Stored records
------------------------------------------------------------

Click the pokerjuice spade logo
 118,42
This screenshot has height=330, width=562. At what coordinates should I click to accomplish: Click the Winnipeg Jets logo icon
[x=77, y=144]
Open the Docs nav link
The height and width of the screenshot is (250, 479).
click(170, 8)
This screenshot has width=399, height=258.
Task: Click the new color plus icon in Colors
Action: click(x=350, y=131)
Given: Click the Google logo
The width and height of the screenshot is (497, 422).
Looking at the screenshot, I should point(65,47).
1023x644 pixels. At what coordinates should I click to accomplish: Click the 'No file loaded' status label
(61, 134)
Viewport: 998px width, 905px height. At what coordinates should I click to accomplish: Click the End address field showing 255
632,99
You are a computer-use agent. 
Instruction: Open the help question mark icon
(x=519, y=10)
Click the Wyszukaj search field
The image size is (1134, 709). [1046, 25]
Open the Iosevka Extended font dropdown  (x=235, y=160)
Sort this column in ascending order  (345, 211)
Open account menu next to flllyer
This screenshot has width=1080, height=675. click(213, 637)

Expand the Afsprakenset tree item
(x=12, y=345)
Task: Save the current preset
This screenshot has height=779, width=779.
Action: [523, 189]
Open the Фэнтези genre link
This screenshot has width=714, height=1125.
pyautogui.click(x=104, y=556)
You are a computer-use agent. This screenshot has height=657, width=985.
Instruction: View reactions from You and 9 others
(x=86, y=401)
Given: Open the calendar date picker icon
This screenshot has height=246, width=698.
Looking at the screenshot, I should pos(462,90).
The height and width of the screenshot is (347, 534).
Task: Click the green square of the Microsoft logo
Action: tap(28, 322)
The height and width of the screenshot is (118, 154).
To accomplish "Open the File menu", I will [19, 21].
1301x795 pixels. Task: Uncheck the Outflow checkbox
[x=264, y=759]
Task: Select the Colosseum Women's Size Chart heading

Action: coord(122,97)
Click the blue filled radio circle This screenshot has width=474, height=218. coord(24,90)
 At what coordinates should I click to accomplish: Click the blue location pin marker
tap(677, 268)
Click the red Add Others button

------------------------------------------------------------

▶ _Instructions to follow_: Each line from the one containing "1301x795 pixels. Task: Uncheck" through the final line of the records must be repeated exactly, with no line added or dropped.

▶ _Result of this exercise_:
1301x795 pixels. Task: Uncheck the Outflow checkbox
[x=264, y=759]
Task: Select the Colosseum Women's Size Chart heading

Action: coord(122,97)
Click the blue filled radio circle This screenshot has width=474, height=218. coord(24,90)
 At what coordinates should I click to accomplish: Click the blue location pin marker
tap(677, 268)
Click the red Add Others button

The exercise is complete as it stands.